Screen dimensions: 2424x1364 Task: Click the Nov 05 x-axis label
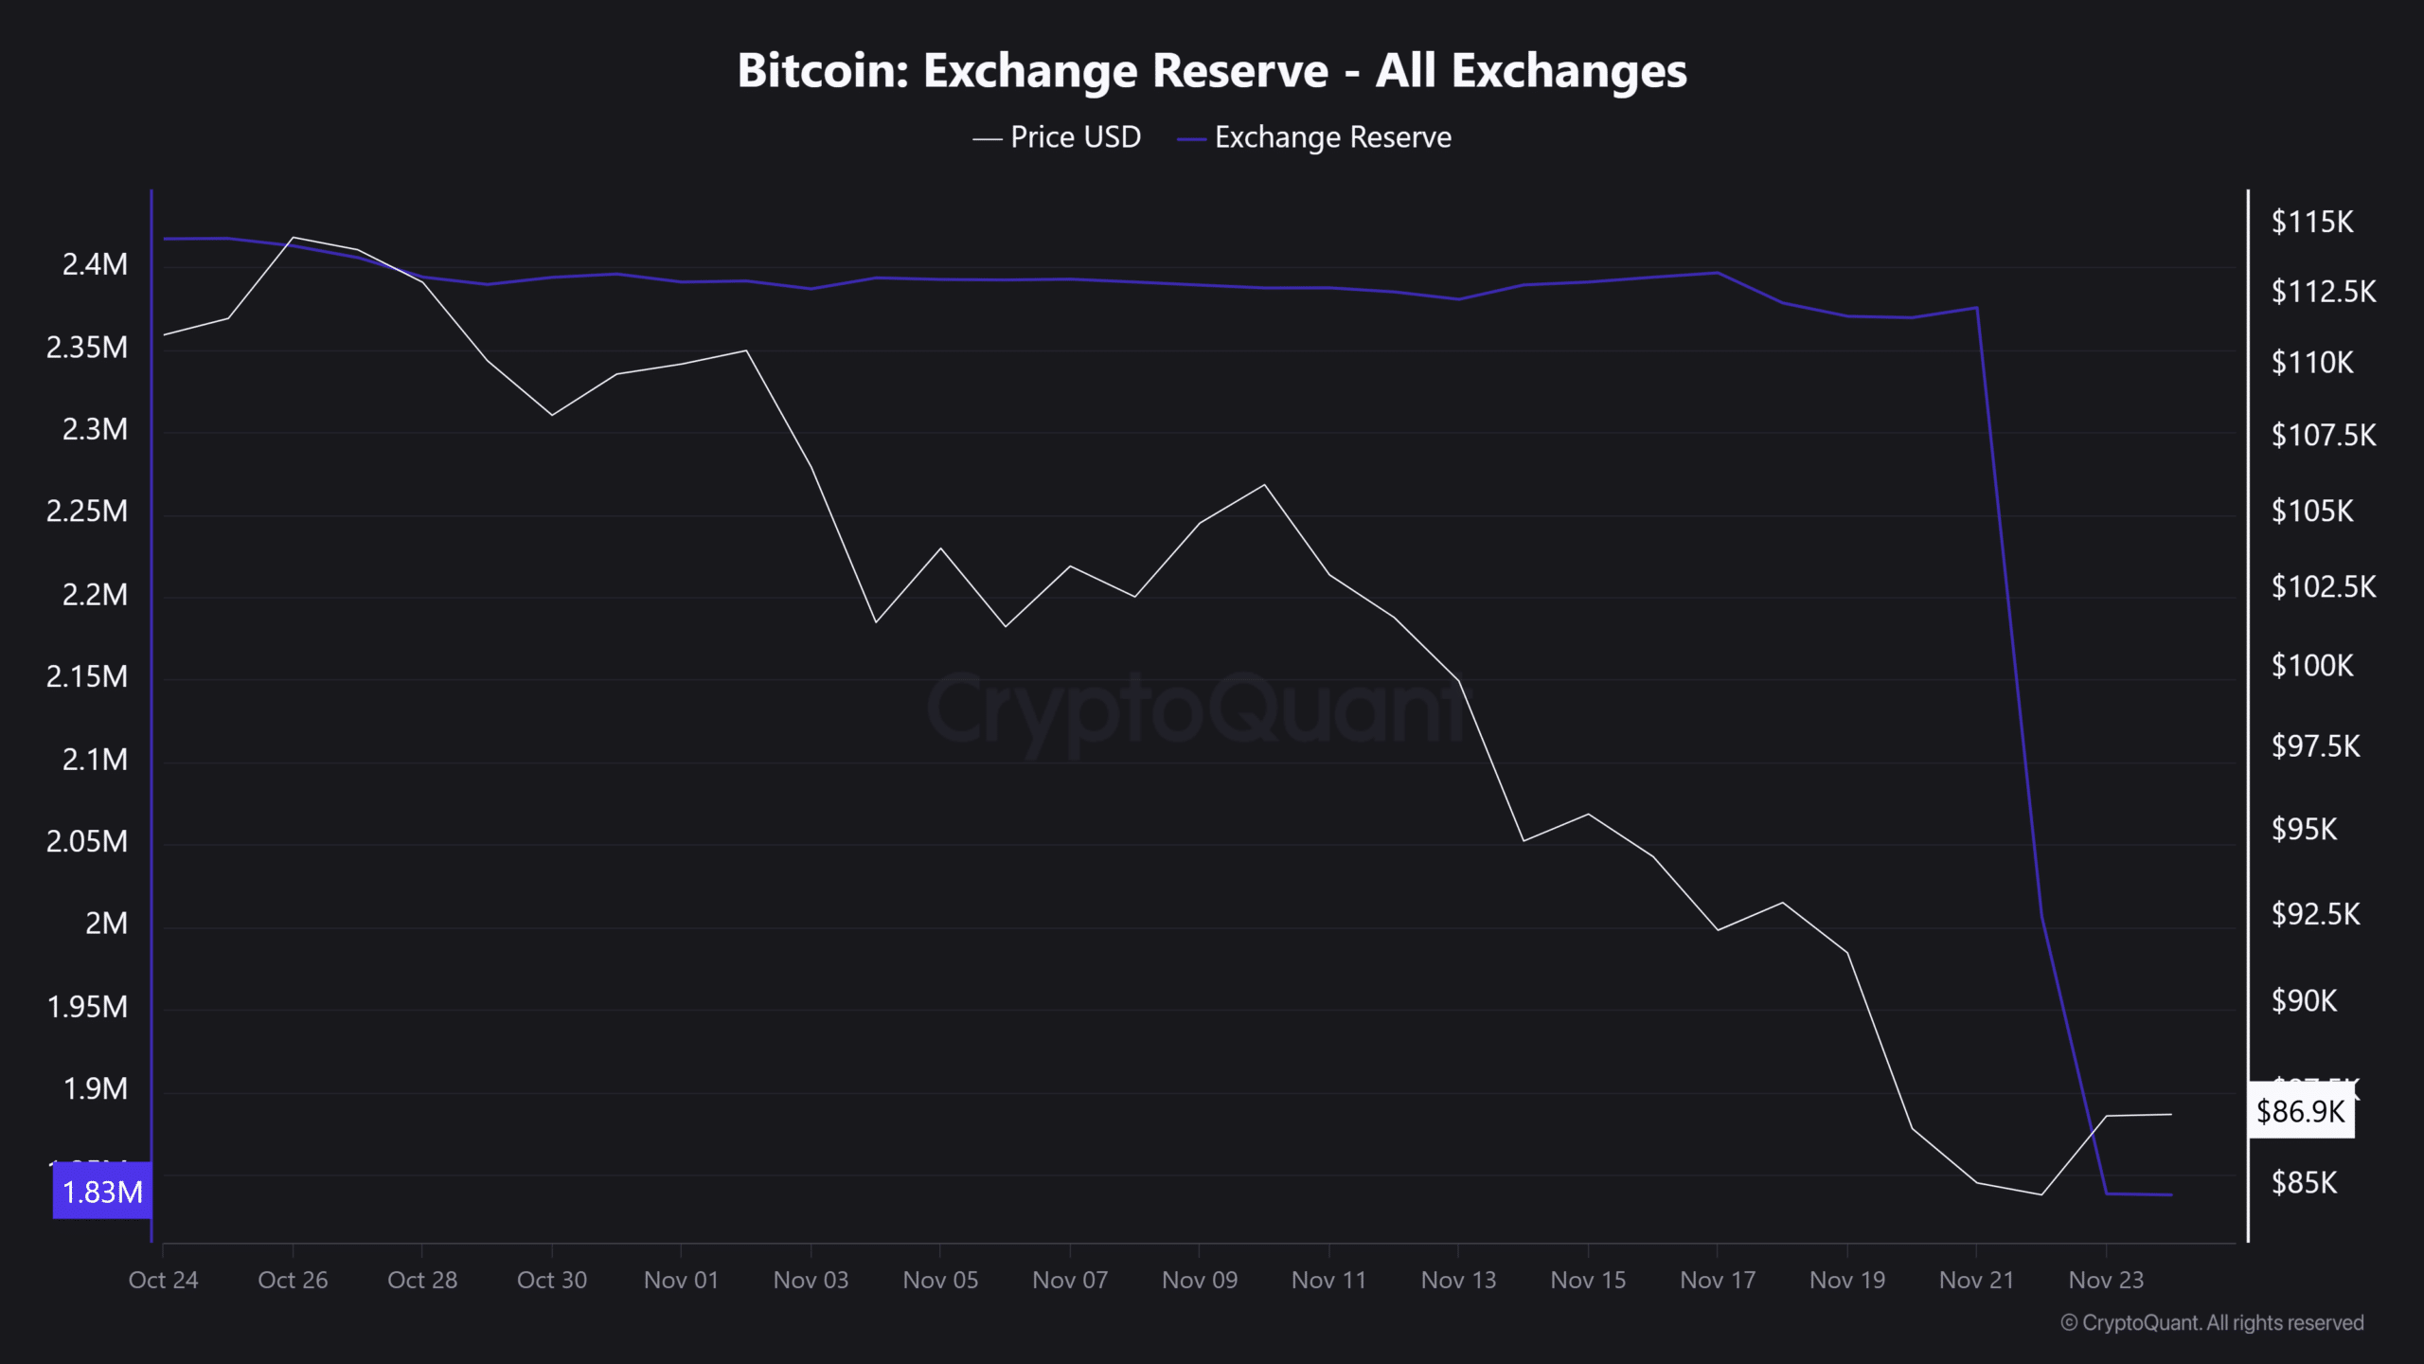[940, 1280]
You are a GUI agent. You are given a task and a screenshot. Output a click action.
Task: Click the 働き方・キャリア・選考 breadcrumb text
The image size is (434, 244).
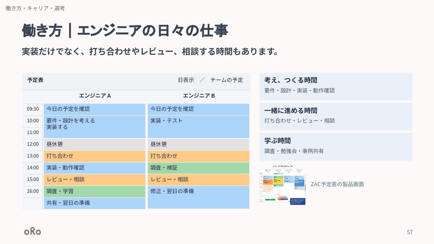(35, 8)
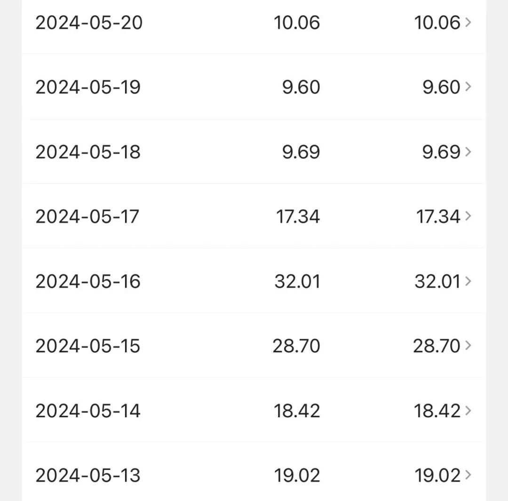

::::::::

DESCRIPTION OF THE TASK: Would you please repeat each record exactly? Leave the pictures out.

OUTPUT FOR THIS TASK:
Screen dimensions: 2424x1364 Task: Click the Nov 05 x-axis label
[940, 1280]
You are a GUI agent. You are given a task and a screenshot. Output a click action.
Task: Click the 働き方・キャリア・選考 breadcrumb text
The image size is (434, 244).
(35, 8)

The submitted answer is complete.